▸ WRITTEN TASK A: Output the passage from the discussion of Vault AppRole below, starting at "in https://github.com/fluxcd/kustomize-controller/issues/695 i'm" and ending at "in different places.", word for word.

AppRole requires no outside tie in, it's a vault auth engine. Think of an AppRole as a service user that you assign policy to, You use the Role ID + Secret ID to authenticate and are given a short-lived token in return with the policies and parameters specified in the AppRole.

For the implementation, I was talking about the time it takes before AppRole Auth can integrate with ks-controller.

in https://github.com/fluxcd/kustomize-controller/issues/695 i'm requesting Flux can be configured with an AppRole instead of Token, knowing it'll retrieve a token on demand.

I think it's a matter of time and effort. By allowing reading from env var, users can figure out the best way to retrieve and supply a token(e.g. make it in memory and only visible to the process which requests it), and do not require much effort from the Flux team.

Another concern that makes me reluctant to use AppRole is, we are introducing new "identities" again... that are managed in different places.

In this exmaple, https://learn.hashicorp.com/tutorials/vault/approle#step-2-create-a-role-with-policy-attached it creates a jenkins role with jenkins policy. jenkins role is the new identity, that is managed in Vault.

As a best practice, I would try to manage all identities in a single identity pool as much as I can.

▸ WRITTEN TASK B: Return every line of the records below verbatim, leaving the pictures out of your answer.

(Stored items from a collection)
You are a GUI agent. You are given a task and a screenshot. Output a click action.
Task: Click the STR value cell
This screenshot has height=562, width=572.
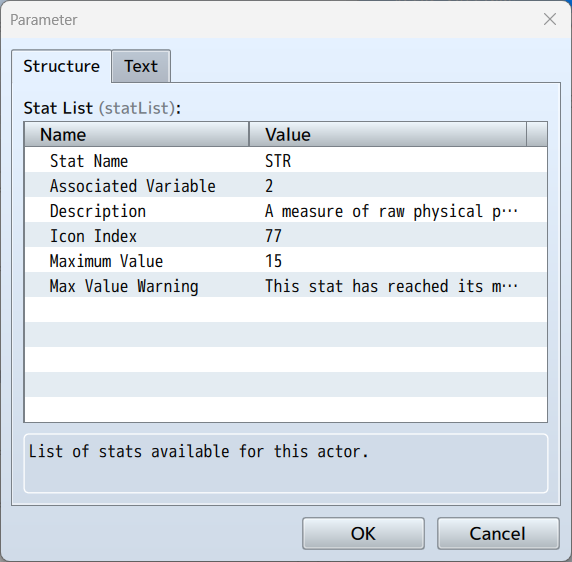coord(278,161)
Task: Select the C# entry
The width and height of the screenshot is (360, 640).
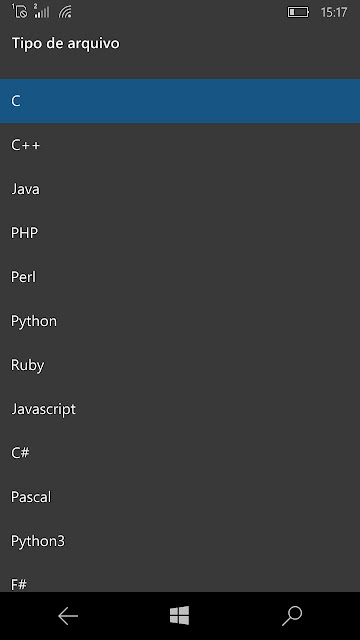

▸ FULL RESPONSE A:
in https://github.com/fluxcd/kustomize-controller/issues/695 i'm requesting Flux can be configured with an AppRole instead of Token, knowing it'll retrieve a token on demand.

I think it's a matter of time and effort. By allowing reading from env var, users can figure out the best way to retrieve and supply a token(e.g. make it in memory and only visible to the process which requests it), and do not require much effort from the Flux team.

Another concern that makes me reluctant to use AppRole is, we are introducing new "identities" again... that are managed in different places.

▸ FULL RESPONSE B:
You are a GUI agent. You are given a task and a screenshot. Output a click action.
Task: Click the STR value cell
This screenshot has height=562, width=572.
coord(278,161)
Task: Select the C# entry
The width and height of the screenshot is (360, 640).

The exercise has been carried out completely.